> **Exercises to complete**:
- a) Answer these questions from the passage about respite shrines.
(i) According to the text, what proliferates as an institution grows preoccupied with self-preservation?
(ii) Where were unbaptized babies buried after being denied a place in the church cemetery?
(iii) What signs of life did the mother and those attending her pray for?
- b) Write out the passage about respite shrines word for word, from "You can gauge" up to and including "portion of grace.".

> **Excerpt to read**:
======

You can gauge the power of an institution by the number of people lined up to beg for mercy at its door. The longer the line, the more powerful the institution, the more powerful the institution, the more preoccupied it becomes with self-preservation. Laws, traditions, and litmus tests proliferate. These can shield from very real threats, but they are also used to insulate against change, the different, the low and deserving. The world’s great religions and countries have always guarded their thresholds against the people pressing into them seeking their portion of grace.

In early modern history, there were few doors with more people in line than that of a Catholic church. And in that line, there were few people in need of as much mercy as the mother holding a dead, unbaptized baby. In Catholic tradition, the unbaptized child’s soul wandered restlessly in limbo, cut off from divine presence and eternally lost to the mother that bore it. This banishment wasn’t just a matter for the next world, it was made manifest in this world as well. The unbaptized could not be buried in hallowed ground. Denied a resting place in the church cemetery, the little bodies were buried along roadsides, planted in fields and tucked into family gardens. The mother who gave birth to a stillborn baby, or a baby who died before baptism could take place, was a mother who had conceived a soul just to have it immutably condemned.

Unless.

Unless the mother could get her baby to a church that had a sanctuary with a respite. Places of, if not resurrection, then resuscitation, respites were shrines where the distraught parent could pray for intercession, a momentary miracle to change their child’s eternal fate. Often only a few hours removed her labor, still torn and bleeding, the mother carried her shrouded baby to the shrine, placed the baby on the altar and unwrapped it. Once the child’s body was arranged, the mother, and anyone attending her, knelt down and prayed. They did not pray for life. They prayed for signs of life, a flush across the cheeks, an exhalation of breath, a drop of urine.

======

> **Dataset rows**:
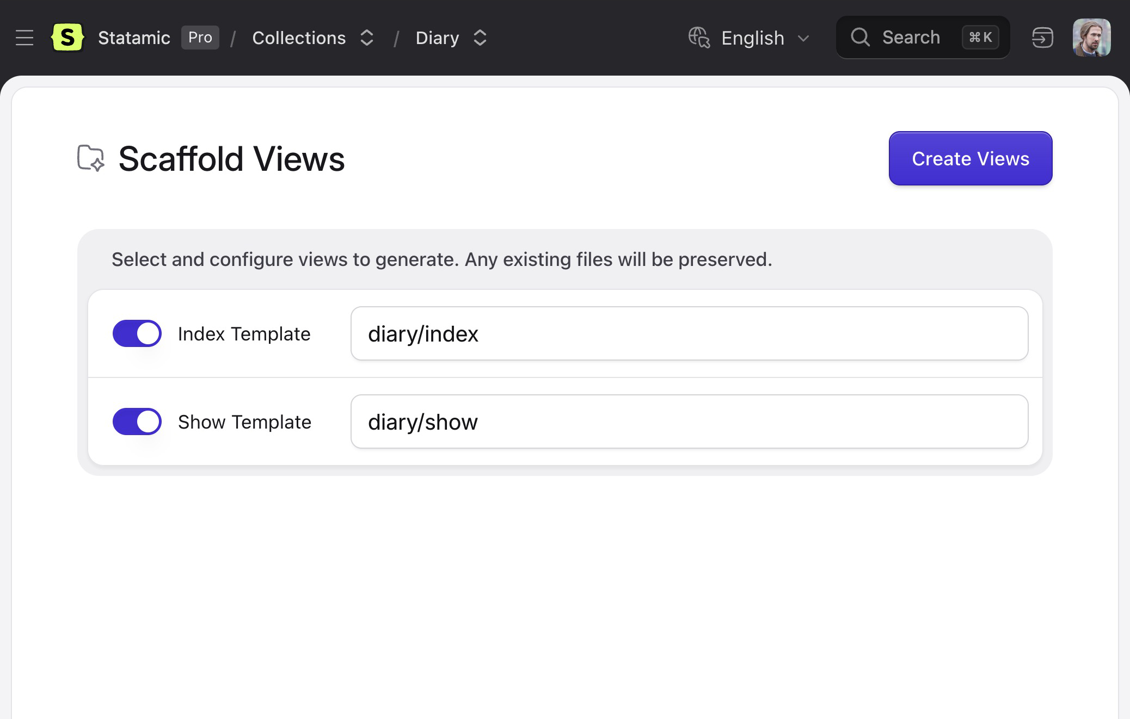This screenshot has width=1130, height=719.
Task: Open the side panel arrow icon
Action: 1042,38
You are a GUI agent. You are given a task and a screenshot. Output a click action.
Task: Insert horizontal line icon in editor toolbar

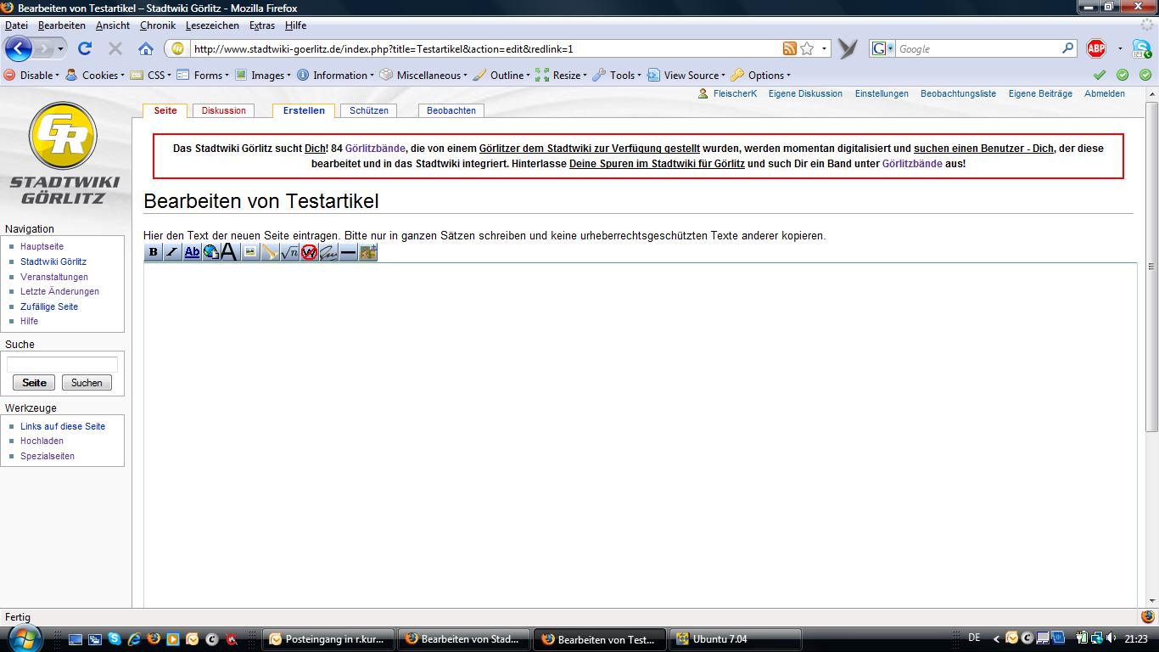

======

> **Results**:
- a)
(i) Laws, traditions, and litmus tests.
(ii) Along roadsides, in fields, and in family gardens.
(iii) A flush across the cheeks, an exhalation of breath, and a drop of urine.

- b)
You can gauge the power of an institution by the number of people lined up to beg for mercy at its door. The longer the line, the more powerful the institution, the more powerful the institution, the more preoccupied it becomes with self-preservation. Laws, traditions, and litmus tests proliferate. These can shield from very real threats, but they are also used to insulate against change, the different, the low and deserving. The world’s great religions and countries have always guarded their thresholds against the people pressing into them seeking their portion of grace.